I always look forward to the Festival of British Eventing — the national championships is a big target for many riders and owners. The event provides a real international atmosphere for the horses and the reverse-order cross-country in the Open adds a bit of pressure and excitement.
There were significant changes to the course and some good new questions. The problems were spread out throughout the whole track, which was positive.
As a boy I loved watching the British Open on the BBC. Since the event is no longer televised is it great to regain many of the benefits through internet streaming and the cross-country made fantastic viewing.
Camera coverage obviously plays a part in the changes to the route.
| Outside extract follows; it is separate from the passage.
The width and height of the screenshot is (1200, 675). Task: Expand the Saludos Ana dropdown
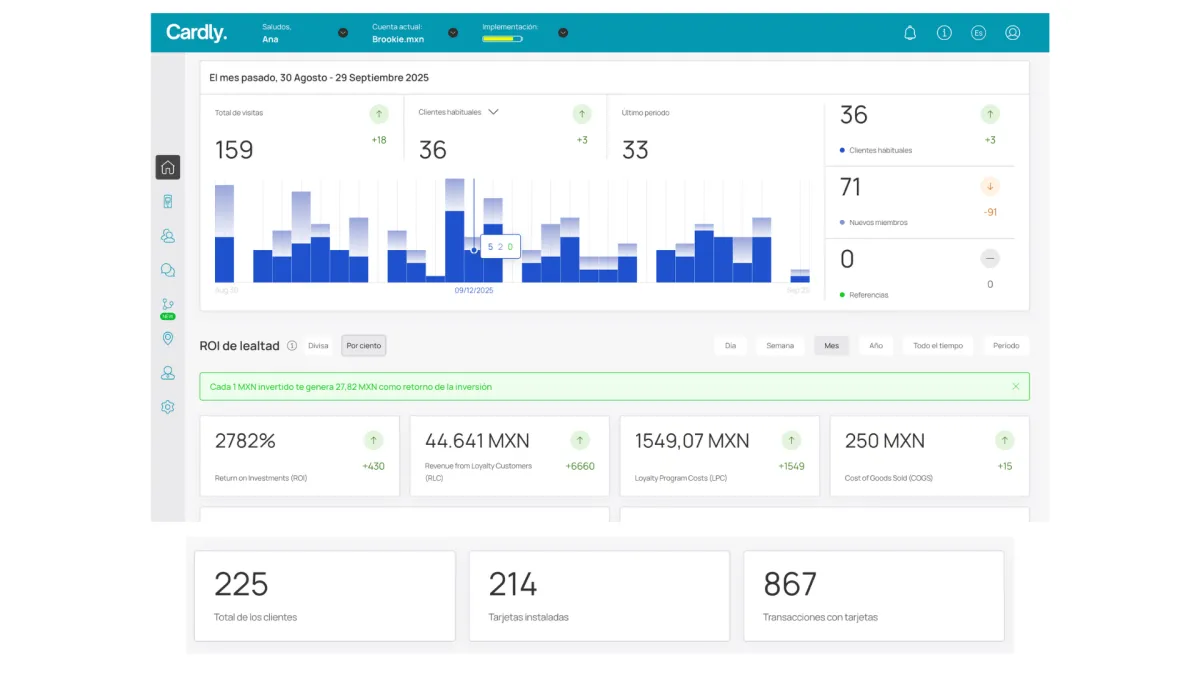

For designers it is always a hard balancing act between creating a course for horses and planning for the media and public.
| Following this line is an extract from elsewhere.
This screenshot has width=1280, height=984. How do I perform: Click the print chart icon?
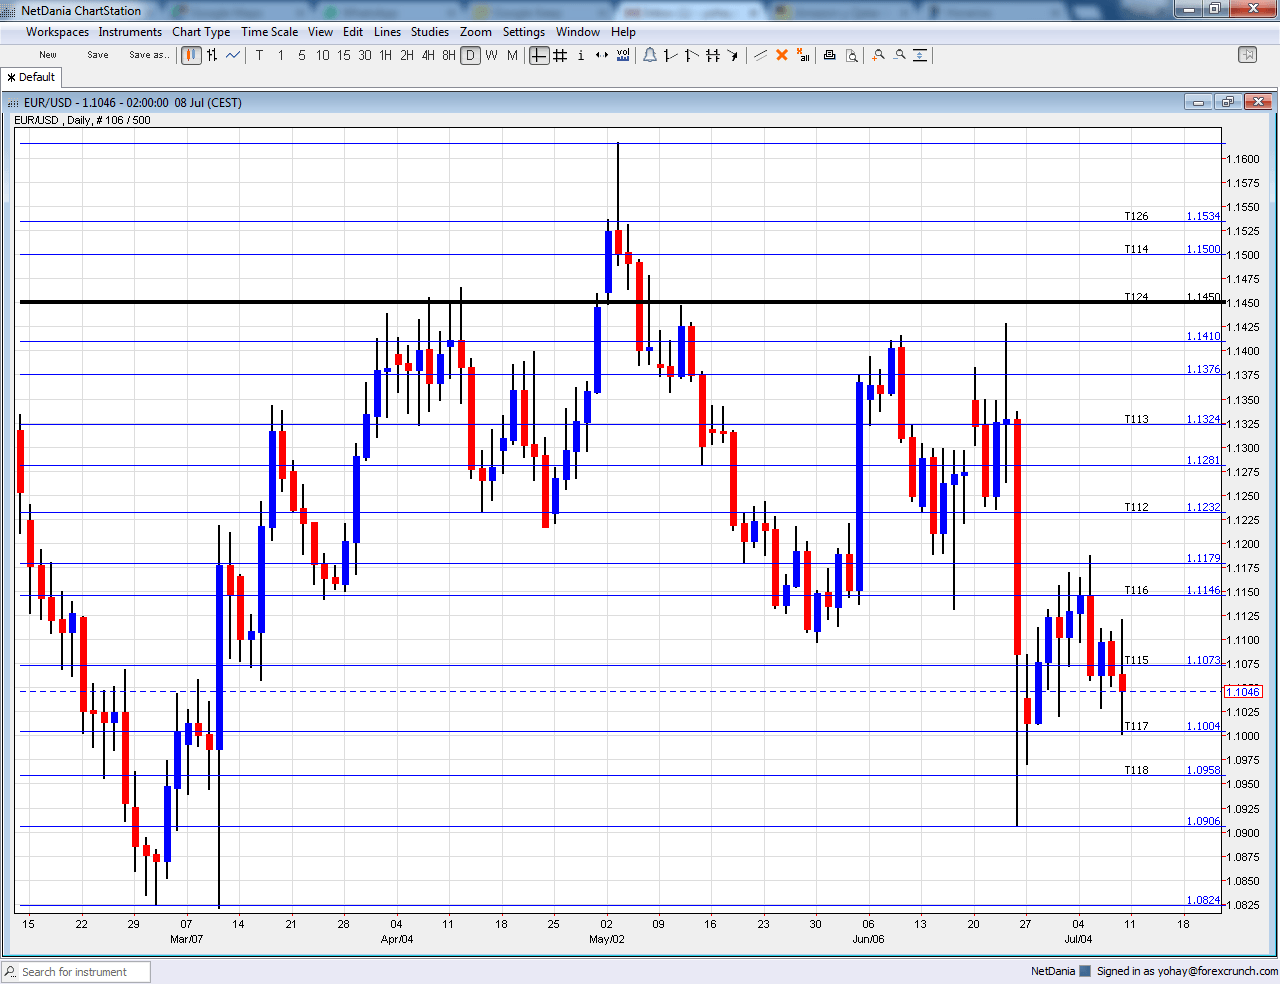point(829,55)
Disappointingly, a third of the field in the British Open withdrew before the final phase. The team at Gatcombe had worked hard on the going, but for some the steep descents, the camber and the drop fences were a factor, plus some horses were aimed elsewhere.
There are always withdrawals here, but they were made more noticeable by the change in classes. Previously some who were in two minds as to whether to run would have entered the less high-profile national advanced classes, which did not take place this year, so withdrawals were less obvious than when horses are pulled out of the Open.
Oliver Townend was in his element with wins in the Novice and Intermediate finals — he’s had a lot of success at Gatcombe and the course really suits his style of riding.
It takes a specialist horse to win the Open, one that is light and fast on its feet. The title went to Christopher Burton and the nippy thoroughbred TS Jamaimo. Runner-up Jonelle Price’s efficient style was a great display of cross-country riding.
Beating the clock at Wilton
I had a real time challenge the previous weekend at Wilton, with four horses to compete by 1pm before a friend’s wedding. Rosemary Cann, Wilton’s entries secretary, was very accommodating and gave me tightly packed together times. My head groom Jess managed to prevent me from stopping to chat to anyone all morning! I got to the wedding with minutes to spare, averting the need to overtake the bride down the aisle.
Wilton is a well-established event and has all the ingredients to be a popular one, but it could benefit from some updating of the course and attention to the ground. There is certainly the appetite from riders and owners for this event, and a good field would lead to a strong crowd from nearby Salisbury.
As we head into the busy autumn season there is plenty to look forward to. This week Nations Cup teams head to Germany for Aachen. It is unlike any other event, with the most amazing facilities and hospitality. The Nations Cup has become a major focus for many, especially those countries which do not have a major team finale in a European Championships year.
After that we have Burghley and the excitement of a championship on home soil. Scotland hasn’t been short of rain during the summer and with the Europeans scheduled for two weeks later than Blair’s usual slot, the conditions could well be a key factor in determining the medals.